Formoterol fumarate is a new, high-affinity, beta-2-adrenergic receptor agonist that causes bronchodilation for at least 12 h. The purpose of this study was to compare the magnitude and duration of the effect of inhalation of formoterol (12 and 24-mu-g), albuterol (200-mu-g), and placebo in terms of protection against methacholine-induced bronchoconstriction. The 16 stable adult asthmatic subjects were studied on four separate study days. On each study day the subjects inhaled 2 puffs of the study medication, and methacholine tests were performed at 30 min and 4, 8, and 12 h later.
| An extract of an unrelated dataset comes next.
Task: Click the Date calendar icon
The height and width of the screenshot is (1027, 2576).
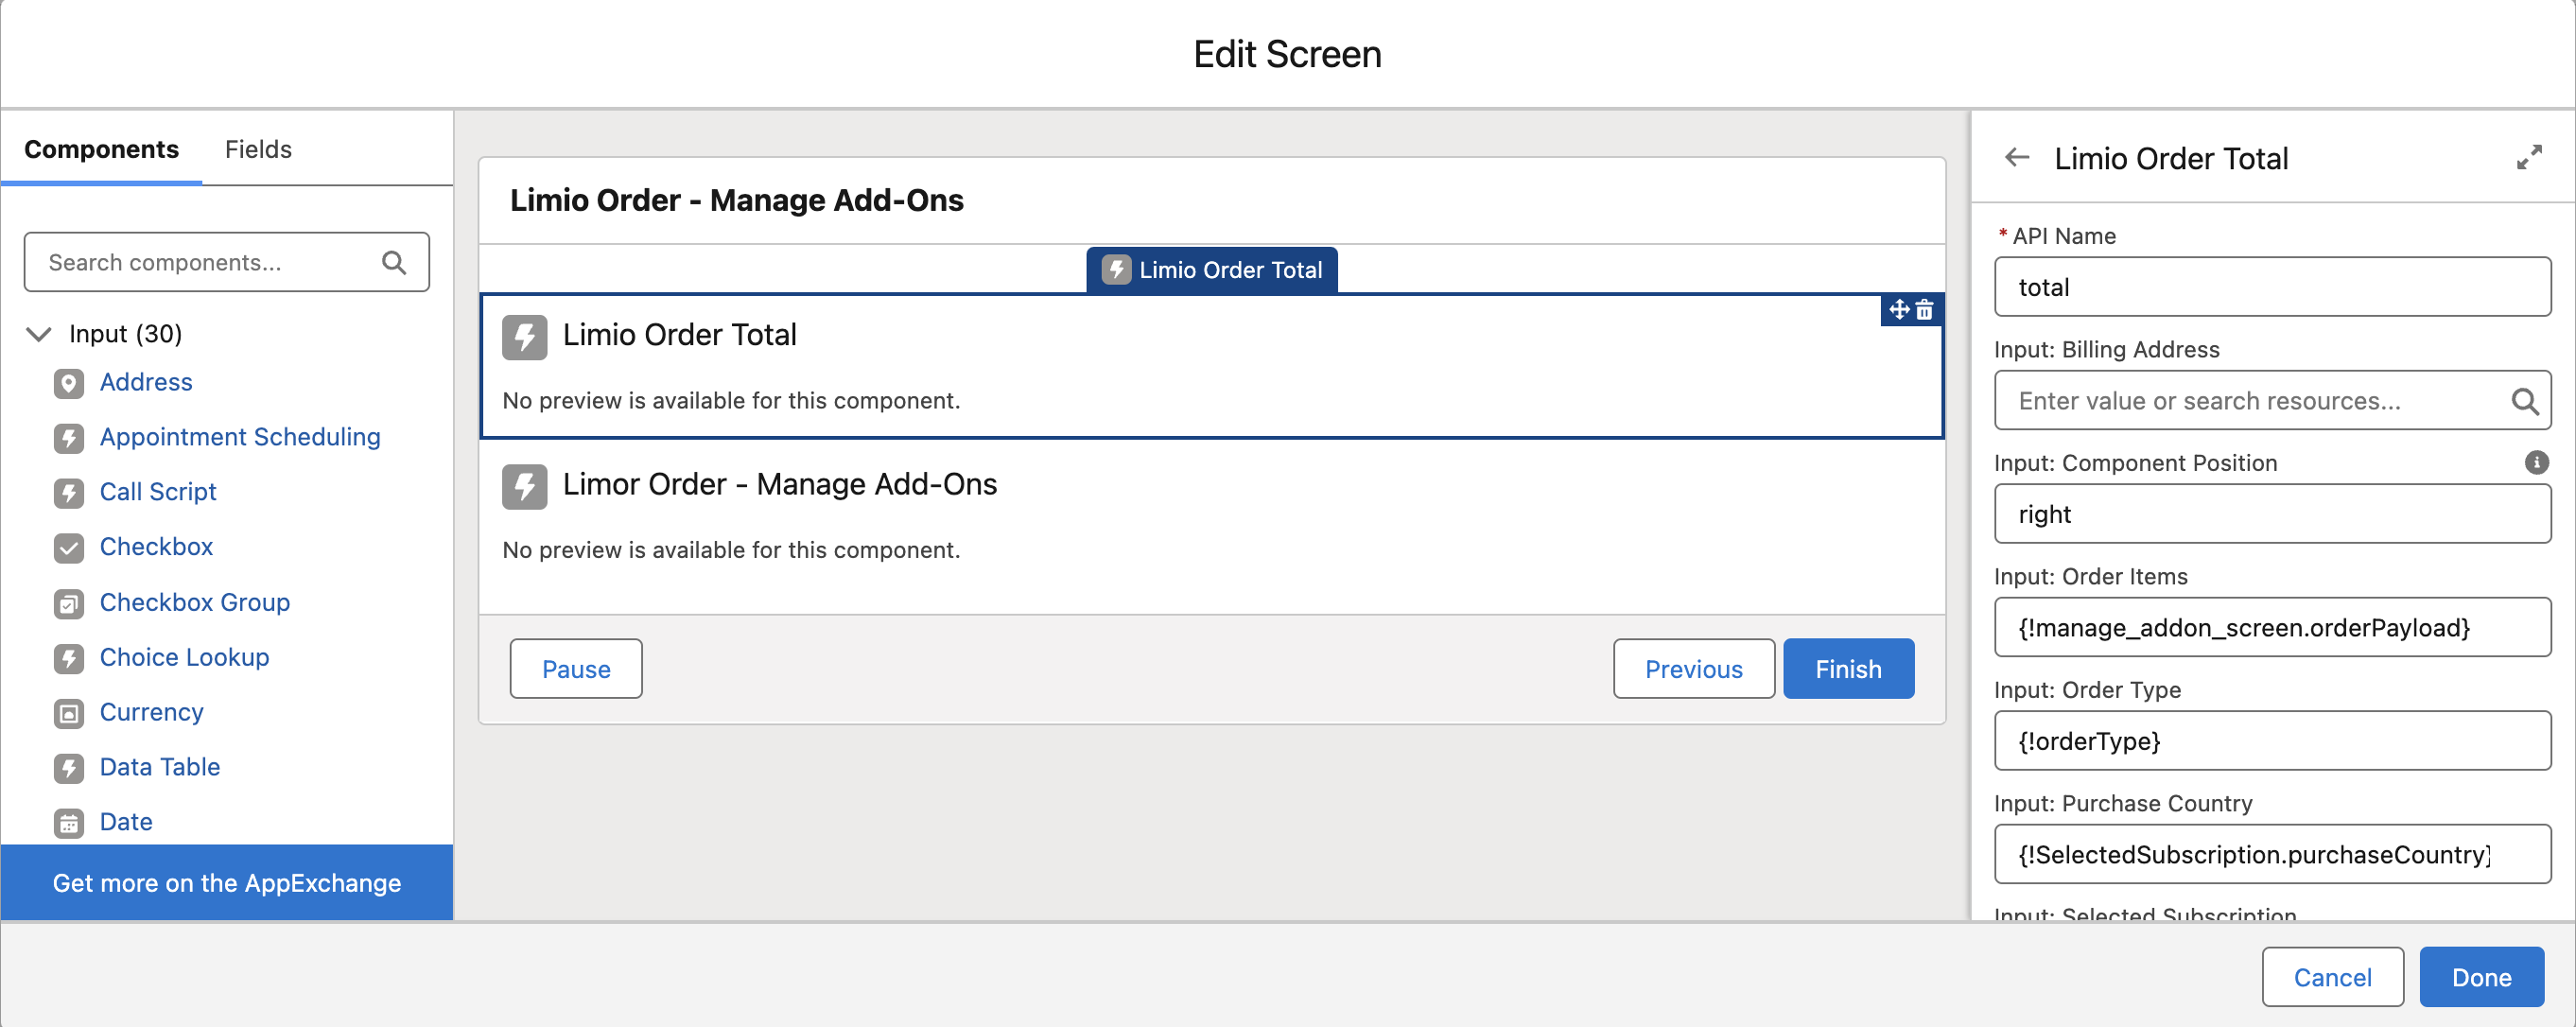Action: (68, 822)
Results were expressed as the provocative concentration of methacholine required to cause a 20% fall in FEV1 (PC20). At 30 min, 12 and 24-mu-g formoterol caused a mean 14- to 20-fold decrease in responsiveness, and albuterol a 12-fold decrease. However, albuterol had no significant protective effect at 4 h or thereafter, whereas there was still an 8-fold decrease in responsiveness for 24-mu-g formoterol and a 6-fold decrease for 12-mu-g formoterol at 12 h. This study has shown that both doses of formoterol were still actively protective against induced bronchoconstriction 12 h after inhalation, with minimal side effects. This suggests that formoterol may prove to be a very useful bronchodilator for the treatment of patients with asthma who have significant airway hyper-responsiveness or nocturnal symptoms and who require inhaled beta-2-agonists at least twice daily.